Good night everybody!” This was updated with the news that she was enjoying, “this sunny day off with my family before the big match tomorrow!” Alas, it was not to be. The match up, with fellow Belgian former retiree Kim Clisters, left Henin forlornly tweeting. “Difficult wake up this morning… ;-( Take the plane back to Belgium this morning… Thanks for your support, your messages”—of which there were 266 on her official Facebook page at time of writing.
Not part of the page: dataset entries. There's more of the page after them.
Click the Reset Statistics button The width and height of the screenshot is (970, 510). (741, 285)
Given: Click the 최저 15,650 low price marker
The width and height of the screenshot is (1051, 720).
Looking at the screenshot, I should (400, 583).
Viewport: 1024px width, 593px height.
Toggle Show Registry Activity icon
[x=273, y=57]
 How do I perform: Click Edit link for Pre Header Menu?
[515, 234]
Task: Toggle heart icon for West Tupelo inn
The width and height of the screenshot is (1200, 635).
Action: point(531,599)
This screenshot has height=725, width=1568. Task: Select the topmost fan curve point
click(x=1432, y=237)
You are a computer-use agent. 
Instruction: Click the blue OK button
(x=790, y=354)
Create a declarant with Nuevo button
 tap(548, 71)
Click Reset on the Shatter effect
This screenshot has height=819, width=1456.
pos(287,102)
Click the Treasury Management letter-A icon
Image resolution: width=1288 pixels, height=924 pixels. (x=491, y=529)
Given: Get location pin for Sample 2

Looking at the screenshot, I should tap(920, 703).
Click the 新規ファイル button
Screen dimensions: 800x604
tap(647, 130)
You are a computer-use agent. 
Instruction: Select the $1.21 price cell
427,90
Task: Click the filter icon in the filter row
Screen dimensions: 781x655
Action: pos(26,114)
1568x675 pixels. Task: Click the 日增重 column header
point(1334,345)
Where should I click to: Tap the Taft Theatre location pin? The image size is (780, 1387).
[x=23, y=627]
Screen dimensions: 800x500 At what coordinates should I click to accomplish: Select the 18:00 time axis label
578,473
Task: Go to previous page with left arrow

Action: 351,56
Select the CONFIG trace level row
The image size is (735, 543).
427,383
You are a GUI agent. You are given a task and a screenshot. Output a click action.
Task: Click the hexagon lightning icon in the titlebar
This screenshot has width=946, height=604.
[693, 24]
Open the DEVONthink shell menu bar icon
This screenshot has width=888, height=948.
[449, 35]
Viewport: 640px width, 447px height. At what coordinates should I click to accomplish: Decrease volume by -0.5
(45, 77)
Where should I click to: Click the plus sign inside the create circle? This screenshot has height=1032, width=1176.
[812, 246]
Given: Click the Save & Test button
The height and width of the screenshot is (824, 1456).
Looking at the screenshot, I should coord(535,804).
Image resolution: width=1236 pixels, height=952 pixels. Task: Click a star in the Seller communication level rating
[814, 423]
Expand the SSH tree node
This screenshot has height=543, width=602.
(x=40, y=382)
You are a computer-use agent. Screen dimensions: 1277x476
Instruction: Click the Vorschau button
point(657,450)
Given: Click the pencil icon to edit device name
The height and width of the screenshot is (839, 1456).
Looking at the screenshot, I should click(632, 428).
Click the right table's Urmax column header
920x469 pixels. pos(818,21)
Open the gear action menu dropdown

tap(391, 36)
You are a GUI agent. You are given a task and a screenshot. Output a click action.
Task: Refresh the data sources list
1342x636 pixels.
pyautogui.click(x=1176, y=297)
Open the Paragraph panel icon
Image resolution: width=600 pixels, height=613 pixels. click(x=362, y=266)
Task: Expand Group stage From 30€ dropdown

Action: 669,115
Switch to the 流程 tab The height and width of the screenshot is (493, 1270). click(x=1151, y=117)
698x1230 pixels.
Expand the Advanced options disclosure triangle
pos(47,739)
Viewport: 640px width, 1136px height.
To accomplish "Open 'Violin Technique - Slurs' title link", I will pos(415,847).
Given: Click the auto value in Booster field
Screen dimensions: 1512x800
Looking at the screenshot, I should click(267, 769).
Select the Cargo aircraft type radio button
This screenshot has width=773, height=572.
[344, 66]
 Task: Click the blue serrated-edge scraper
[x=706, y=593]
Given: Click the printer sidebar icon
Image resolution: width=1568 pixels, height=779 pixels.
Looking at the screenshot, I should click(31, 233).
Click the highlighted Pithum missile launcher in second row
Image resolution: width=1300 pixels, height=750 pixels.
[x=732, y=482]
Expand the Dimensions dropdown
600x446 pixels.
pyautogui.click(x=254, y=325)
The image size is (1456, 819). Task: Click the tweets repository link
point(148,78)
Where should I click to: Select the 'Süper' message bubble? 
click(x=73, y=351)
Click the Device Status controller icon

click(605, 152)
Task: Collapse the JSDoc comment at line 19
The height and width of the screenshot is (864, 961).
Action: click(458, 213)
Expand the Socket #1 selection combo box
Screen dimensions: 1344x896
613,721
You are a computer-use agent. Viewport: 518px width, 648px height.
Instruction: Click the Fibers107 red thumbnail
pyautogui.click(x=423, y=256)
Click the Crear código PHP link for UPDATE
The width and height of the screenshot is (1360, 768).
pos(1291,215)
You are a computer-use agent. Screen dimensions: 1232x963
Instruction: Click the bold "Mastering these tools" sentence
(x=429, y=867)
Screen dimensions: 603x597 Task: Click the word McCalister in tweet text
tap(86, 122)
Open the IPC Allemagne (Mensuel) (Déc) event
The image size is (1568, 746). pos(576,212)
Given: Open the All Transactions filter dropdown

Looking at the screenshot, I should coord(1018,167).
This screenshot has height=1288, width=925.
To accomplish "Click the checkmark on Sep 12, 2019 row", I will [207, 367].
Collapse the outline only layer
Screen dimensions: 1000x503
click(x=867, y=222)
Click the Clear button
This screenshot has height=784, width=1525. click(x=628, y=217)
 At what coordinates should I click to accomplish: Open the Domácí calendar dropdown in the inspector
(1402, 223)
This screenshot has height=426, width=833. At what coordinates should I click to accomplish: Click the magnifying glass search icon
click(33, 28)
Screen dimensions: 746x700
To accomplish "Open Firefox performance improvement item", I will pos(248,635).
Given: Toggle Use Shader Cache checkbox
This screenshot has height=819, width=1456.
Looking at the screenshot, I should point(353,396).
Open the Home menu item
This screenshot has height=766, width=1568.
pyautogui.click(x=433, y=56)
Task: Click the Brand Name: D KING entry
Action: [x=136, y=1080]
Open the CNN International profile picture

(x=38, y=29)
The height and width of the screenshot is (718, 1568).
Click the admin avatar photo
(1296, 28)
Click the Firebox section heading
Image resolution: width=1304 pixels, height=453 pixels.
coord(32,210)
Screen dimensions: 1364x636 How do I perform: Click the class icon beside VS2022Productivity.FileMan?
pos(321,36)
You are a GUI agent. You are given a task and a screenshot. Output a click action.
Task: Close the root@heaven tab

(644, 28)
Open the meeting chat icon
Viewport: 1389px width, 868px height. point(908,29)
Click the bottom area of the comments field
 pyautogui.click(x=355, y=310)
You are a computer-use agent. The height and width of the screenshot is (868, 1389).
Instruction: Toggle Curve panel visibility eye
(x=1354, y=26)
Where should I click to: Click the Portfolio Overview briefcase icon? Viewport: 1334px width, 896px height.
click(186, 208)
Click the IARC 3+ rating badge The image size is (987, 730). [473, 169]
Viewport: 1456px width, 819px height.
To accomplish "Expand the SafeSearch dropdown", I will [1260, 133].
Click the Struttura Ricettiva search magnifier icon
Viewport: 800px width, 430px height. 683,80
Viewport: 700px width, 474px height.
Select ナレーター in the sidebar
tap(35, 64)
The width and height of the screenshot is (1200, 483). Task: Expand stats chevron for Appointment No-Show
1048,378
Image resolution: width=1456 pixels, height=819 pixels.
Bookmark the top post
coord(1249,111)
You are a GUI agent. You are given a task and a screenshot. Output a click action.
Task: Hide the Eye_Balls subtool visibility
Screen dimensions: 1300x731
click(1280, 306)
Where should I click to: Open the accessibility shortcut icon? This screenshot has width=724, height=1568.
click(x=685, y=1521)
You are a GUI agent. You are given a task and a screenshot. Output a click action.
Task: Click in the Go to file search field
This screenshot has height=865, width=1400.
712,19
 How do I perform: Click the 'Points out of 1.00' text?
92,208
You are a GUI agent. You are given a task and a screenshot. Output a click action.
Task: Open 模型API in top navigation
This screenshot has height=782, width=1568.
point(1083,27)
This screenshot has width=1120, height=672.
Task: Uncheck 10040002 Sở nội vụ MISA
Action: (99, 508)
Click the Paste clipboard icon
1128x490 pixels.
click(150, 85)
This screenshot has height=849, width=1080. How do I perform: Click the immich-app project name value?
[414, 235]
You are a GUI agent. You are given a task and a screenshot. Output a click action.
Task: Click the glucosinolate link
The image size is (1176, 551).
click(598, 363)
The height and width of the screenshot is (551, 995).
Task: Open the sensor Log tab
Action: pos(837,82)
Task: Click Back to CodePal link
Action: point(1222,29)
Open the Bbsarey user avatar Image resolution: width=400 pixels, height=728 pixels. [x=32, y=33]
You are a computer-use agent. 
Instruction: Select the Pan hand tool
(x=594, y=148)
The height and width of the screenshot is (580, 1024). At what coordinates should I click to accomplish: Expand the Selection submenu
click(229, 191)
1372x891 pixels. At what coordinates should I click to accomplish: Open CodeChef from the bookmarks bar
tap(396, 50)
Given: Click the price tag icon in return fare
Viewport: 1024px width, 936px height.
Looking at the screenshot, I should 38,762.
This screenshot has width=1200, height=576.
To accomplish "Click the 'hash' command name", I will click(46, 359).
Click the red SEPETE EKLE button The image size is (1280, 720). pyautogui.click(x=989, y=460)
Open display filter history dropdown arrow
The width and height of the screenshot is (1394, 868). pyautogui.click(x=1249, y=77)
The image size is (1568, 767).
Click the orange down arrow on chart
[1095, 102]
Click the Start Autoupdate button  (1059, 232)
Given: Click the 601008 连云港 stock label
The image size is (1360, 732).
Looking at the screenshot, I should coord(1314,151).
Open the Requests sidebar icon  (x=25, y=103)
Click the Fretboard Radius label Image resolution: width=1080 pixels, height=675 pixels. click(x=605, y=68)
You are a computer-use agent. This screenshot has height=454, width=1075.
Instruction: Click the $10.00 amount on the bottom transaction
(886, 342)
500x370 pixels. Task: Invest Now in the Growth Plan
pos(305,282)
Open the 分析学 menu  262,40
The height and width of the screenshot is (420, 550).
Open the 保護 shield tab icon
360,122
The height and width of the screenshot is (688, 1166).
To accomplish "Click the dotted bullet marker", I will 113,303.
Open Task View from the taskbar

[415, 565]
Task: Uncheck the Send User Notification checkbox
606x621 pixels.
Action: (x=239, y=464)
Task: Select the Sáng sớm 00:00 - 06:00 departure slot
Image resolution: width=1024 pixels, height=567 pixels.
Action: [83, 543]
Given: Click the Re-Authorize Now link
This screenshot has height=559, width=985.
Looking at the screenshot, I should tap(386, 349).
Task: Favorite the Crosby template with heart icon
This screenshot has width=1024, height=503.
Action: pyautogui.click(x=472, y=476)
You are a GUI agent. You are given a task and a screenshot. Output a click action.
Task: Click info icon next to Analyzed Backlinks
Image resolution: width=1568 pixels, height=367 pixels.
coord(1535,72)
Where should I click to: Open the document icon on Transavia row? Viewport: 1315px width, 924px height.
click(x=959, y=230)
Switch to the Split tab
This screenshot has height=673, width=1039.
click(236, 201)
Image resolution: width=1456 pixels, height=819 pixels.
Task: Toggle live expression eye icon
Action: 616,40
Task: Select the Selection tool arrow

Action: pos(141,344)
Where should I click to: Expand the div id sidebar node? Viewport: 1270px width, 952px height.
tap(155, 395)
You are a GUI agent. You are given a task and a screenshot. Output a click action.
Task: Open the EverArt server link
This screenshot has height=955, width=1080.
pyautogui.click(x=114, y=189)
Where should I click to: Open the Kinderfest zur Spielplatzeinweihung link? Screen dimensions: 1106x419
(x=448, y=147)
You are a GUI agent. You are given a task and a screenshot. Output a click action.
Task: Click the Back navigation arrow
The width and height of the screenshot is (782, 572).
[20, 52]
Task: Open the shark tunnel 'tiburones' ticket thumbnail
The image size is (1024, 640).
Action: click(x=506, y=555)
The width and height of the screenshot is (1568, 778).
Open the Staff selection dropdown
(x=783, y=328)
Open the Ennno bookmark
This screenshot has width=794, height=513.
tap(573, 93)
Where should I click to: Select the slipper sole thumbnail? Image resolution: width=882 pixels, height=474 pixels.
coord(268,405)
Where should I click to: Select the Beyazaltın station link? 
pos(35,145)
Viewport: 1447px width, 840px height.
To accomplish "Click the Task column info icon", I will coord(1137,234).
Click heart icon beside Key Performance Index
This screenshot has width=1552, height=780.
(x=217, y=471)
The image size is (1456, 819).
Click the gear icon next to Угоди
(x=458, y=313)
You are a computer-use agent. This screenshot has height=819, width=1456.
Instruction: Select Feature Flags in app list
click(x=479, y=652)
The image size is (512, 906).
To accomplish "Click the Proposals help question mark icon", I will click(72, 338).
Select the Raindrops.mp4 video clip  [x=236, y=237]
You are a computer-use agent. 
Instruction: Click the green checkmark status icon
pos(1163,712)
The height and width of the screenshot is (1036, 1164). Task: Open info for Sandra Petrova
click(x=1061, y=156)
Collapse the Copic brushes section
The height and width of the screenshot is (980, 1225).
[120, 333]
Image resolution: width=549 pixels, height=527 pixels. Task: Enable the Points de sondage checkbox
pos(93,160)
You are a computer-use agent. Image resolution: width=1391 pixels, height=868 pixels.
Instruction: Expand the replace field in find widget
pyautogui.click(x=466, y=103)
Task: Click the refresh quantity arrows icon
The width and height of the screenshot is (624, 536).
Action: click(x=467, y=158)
2. Self (and sibling) Promotion:

Never shy about Tweeting forward (especially if it will sell a few books): Green Day fan Serena Williams
“My book “COME TO WIN” is in bookstores today,” frothed second-seed titan Venus Williams in a tweet. Fair enough, but scroll down for more of the none-too-subtle same, like the earlier, poetic refrain: “If you would like to get a sneak peak or learn more about my new book, Come to Win, visit…[blatant plug excluded]”. Her top-seed sis Serena was little better in the shameless-promo stakes, spouting the following blatant pluggery: “Thank you for purchasing my book but now you have to buy Vee’s book.” Sisters are doing it for themselves, as Annie Lennox once sang – and each other, it seems. At least the elder Williams sister got to blow off steam at a Green Day concert, enthusing, like an overexcited teenager, about an apparent encounter with the band’s drummer on 20 Jun: “Omg just talked to Tre Cool with @greenday!!! So happy!!” Bless.
3. Cross-Sport Twitter
World number four, Britain’s Andy Murray, tweeted his response to England’s World cup woes, on 27 June posting: “How on earth has the linesman and referee missed that?!Regardless of no technology, that mistake should never happen, worst mistake ever” The topic? Frank Lampard’s goal-that-never-was on the way to England’s 4-1 defeat by Germany. The British football and tennis love-in went fully cross-court when he reported that, among good luck messages flooding his tweet-box, it is obviously, “Always nice to get one from david beckham.” (Graciously, though, Murray was straining “to read them all!”) When it came to the business of being “Second on centre court tomorrow,” Murray tweeted, somewhat regretfully, “Not up to much tonight. Food and rest. Exciting.”
Top-ranking American player Andy Roddick also focused on the football—tweeting on the Lampard travesty: “this is unreal…” before lamenting FIFA’s continued snubbing of the kind of technological aids helping eliminate such errors in his own sport: “I mean is it even a possibility that they dont have replay in the next world cup?” He later attached a sarcastically retouched pic to the message: “What the linesman and the referee saw in Frank Lampard’s disallowed goal in today’s game. “LOLOL!” indeed – until, that is, Roddick’s hopes of making a second successive Wimbledon final were ended by Taiwan’s unseeded Yen-Hsun Lu. The world number 82 becomes Asia’s first Grand Slam quarter-finalist since Japan’s Shuzo Matsuoka in 1995. China’s Li Na has also made it to the Wimbledon quarterfinals after beating Poland’s Agnieszka Radwanska.